VILNIUS, Lithuania — Lithuania's nuclear power negotiator said Thursday there is only a small chance the European Union will grant an extension to the country's atomic power plant.
The Soviet-era Ignalina plant, similar in design to the Chernobyl unit that exploded in 1986, must close by 2010 under Lithuania's agreement with the European Union.
But the nuclear-dependent Baltic country has been lobbying for an extension, saying switching off the last reactor at Ignalina will force it to import electricity from Russia, leaving it vulnerable to Kremlin pressure.
"There is 95 percent possibility that Brussels will say 'no.' Five percent is not much, but we must try," Lithuanian nuclear negotiator Aleksandras Abisala told The Associated Press.
Abisala, a former prime minister, said he will try to prove to the European Commission in Brussels next week that Lithuania will run into "major problems" securing reliable energy supplies after 2009.
"I am absolutely positive the EU will help Lithuania. Will the best solution be the new schedule of shutting down the plant? Let's wait and see," he said.
Before joining the EU in 2004, Lithuania had to close its two Soviet-built reactors in Ignalina. It shut down the first in 2004; the second is scheduled for closure at the end of 2009.
The Ignalina reactor provides 70 percent of Lithuania's electricity needs, making Lithuania the second most nuclear-dependent country in the world after France, according to the World Nuclear Association.

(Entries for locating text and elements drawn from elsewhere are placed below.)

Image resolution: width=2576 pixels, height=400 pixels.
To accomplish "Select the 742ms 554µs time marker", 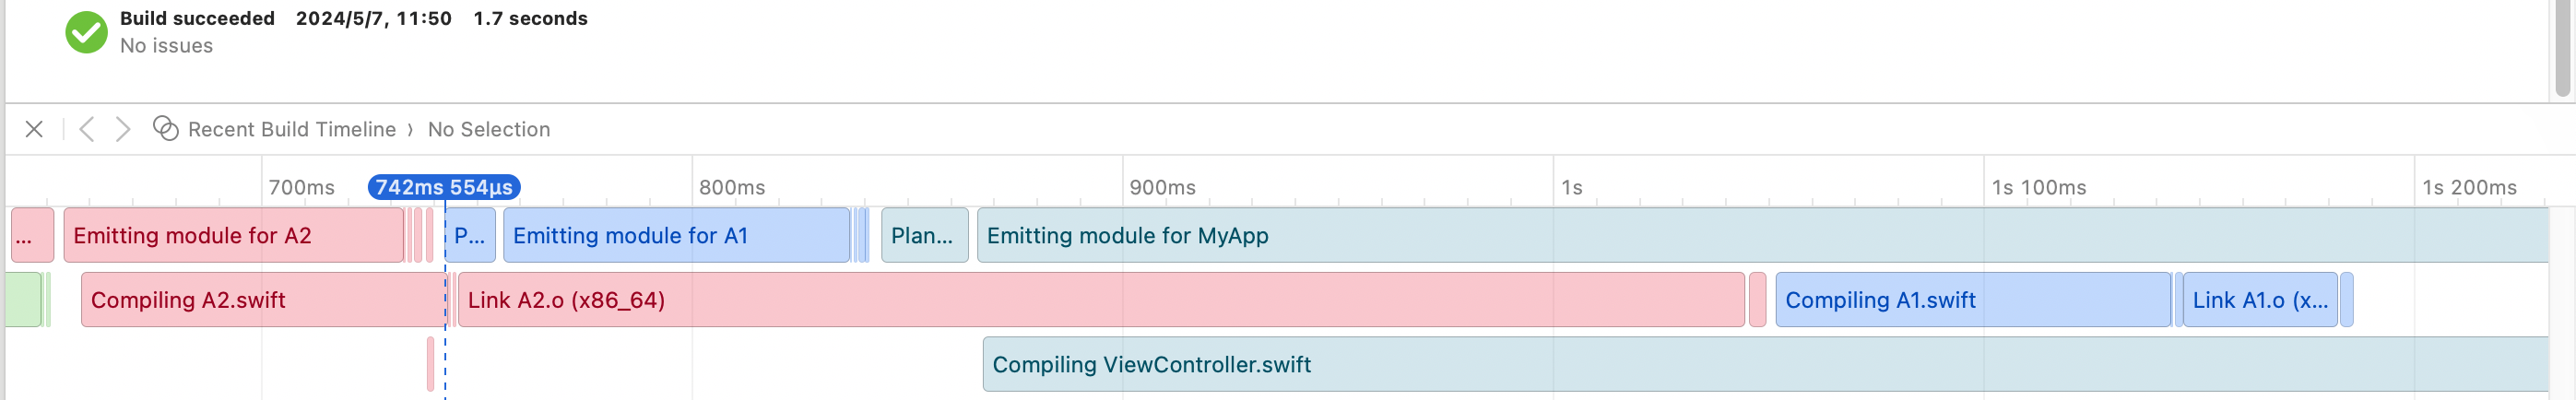I will tap(444, 187).
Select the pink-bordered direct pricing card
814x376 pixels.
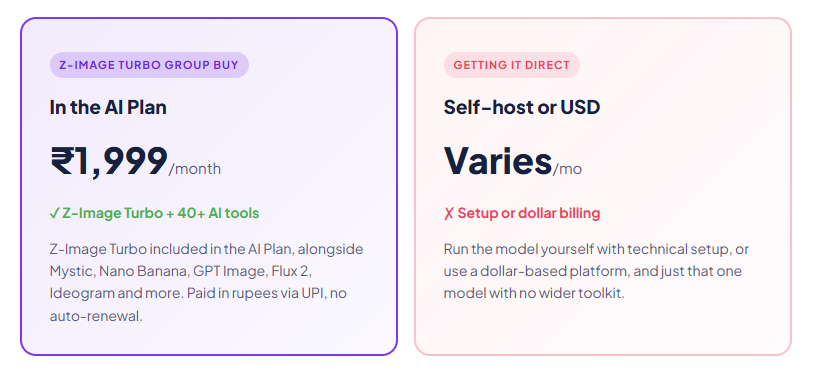pos(603,186)
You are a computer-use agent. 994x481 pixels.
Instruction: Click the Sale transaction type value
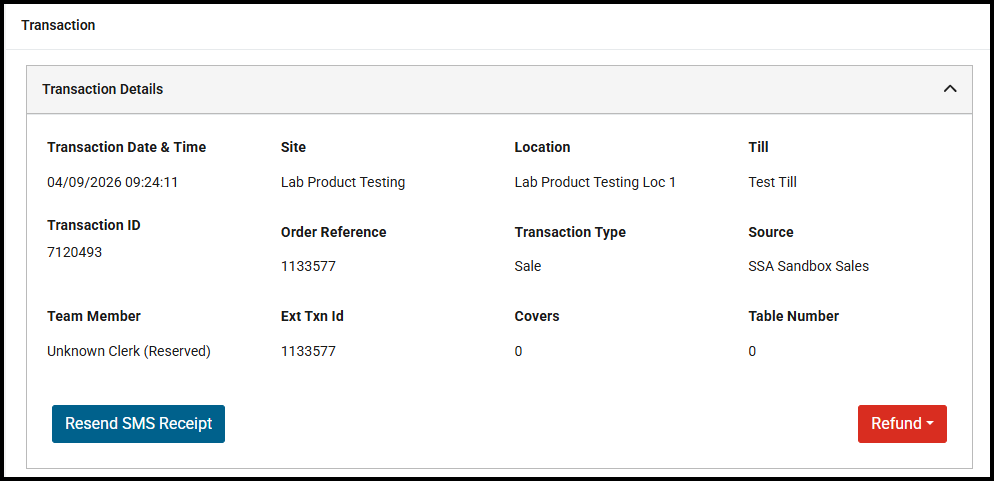click(528, 267)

Lithuania's electricity grid is still not connected to Europe's, and planned links to Poland, and possibly Sweden, will take years to complete.
This week's decision by Russia's Gazprom energy company to reduce gas supplies to Ukraine has hardened Lithuanians' resolve to fight for an extension.
"Looks like we will need lots more candles in 2010," Andrius Kubilius, the leader of the Conservative party, told a parliamentary hearing Wednesday.
Two years ago, Lithuania, Latvia and Estonia _ all Baltic states _ signed an agreement to build a nuclear power plant to replace Ignalina. Poland later joined. But the new facility is not expected to come online until 2020.
In the meantime, activists are gathering signatures to force lawmakers to pass legislation to keep Ignalina open despite what the EU says, and also to hold a national referendum on extending the reactor's operation.
The European Commission has said many times that Lithuania should give up hopes of keeping Ignalina online.
"I do not see how they could change the accession treaty _ ratified by 27 member states _ with some referendum," said Kestutis Sadauskas, head of the European Commission's office in Vilnius.
"That treaty states very clearly that the Ignalina power plant cannot operate after 2010, because the EC does not consider it safe," he said.
European countries, particularly Sweden, have spent hundreds of millions of euros to upgrade safety at the plant and to begin the costly process of decommissioning the reactors, which went online in 1983 and 1987 and have a 30-year design life.